Your task - The job is to find each line of the records below that includes the word "give" and copy it.
[[ Dataset, beginning ]]
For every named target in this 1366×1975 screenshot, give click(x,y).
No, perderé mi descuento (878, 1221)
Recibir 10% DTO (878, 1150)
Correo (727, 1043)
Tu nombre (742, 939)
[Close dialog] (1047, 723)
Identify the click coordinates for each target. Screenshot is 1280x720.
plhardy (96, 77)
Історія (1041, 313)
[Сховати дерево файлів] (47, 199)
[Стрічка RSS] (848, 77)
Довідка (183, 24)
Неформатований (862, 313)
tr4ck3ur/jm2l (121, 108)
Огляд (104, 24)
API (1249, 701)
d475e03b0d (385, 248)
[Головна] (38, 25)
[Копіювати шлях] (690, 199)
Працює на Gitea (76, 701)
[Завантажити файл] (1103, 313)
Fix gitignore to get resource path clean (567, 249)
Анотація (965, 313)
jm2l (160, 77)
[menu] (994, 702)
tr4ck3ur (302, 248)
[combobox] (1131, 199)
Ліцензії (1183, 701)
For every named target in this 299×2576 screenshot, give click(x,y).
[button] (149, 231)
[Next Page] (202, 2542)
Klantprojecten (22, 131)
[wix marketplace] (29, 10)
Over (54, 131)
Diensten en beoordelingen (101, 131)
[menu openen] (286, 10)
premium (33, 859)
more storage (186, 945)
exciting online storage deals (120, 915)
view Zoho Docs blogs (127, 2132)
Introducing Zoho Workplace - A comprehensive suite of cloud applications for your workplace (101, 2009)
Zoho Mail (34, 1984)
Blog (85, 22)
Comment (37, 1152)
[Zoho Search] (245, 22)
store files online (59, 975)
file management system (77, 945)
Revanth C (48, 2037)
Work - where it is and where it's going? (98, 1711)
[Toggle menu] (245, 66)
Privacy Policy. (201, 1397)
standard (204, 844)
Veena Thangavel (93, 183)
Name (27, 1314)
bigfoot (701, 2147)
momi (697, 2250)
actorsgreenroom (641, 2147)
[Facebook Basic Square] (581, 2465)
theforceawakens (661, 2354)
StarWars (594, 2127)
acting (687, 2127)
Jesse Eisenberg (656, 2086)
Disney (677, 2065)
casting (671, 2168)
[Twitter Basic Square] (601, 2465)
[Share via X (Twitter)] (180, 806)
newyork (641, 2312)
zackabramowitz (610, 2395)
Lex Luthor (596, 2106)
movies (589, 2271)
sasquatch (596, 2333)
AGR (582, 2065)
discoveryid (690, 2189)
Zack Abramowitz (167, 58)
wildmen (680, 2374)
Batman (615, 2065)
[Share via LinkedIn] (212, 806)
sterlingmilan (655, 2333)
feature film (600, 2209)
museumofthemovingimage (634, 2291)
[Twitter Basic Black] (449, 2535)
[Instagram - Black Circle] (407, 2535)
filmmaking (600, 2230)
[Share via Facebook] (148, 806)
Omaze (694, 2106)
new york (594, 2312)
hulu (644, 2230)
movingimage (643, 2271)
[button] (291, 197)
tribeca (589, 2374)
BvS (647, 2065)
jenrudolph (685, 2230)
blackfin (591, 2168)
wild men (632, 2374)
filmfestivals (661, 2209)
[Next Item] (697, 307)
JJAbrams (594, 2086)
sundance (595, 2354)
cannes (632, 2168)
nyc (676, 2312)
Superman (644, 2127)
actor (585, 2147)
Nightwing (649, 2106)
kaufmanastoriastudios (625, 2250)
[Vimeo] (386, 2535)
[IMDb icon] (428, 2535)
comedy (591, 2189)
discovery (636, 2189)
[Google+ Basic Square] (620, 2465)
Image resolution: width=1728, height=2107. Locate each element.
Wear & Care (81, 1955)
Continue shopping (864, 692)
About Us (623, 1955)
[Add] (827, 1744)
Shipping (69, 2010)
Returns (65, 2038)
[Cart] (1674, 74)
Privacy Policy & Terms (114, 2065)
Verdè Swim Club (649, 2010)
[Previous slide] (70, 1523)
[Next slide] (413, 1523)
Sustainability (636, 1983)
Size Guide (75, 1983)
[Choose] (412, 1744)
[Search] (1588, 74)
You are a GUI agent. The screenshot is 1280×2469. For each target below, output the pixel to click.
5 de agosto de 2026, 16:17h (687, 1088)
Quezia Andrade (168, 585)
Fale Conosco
[[ Dataset, end ]]
Result for this exercise -
For every named target in this 1366×1975 screenshot, give click(x,y).
For every named target in this 299×2576 screenshot, give click(x,y).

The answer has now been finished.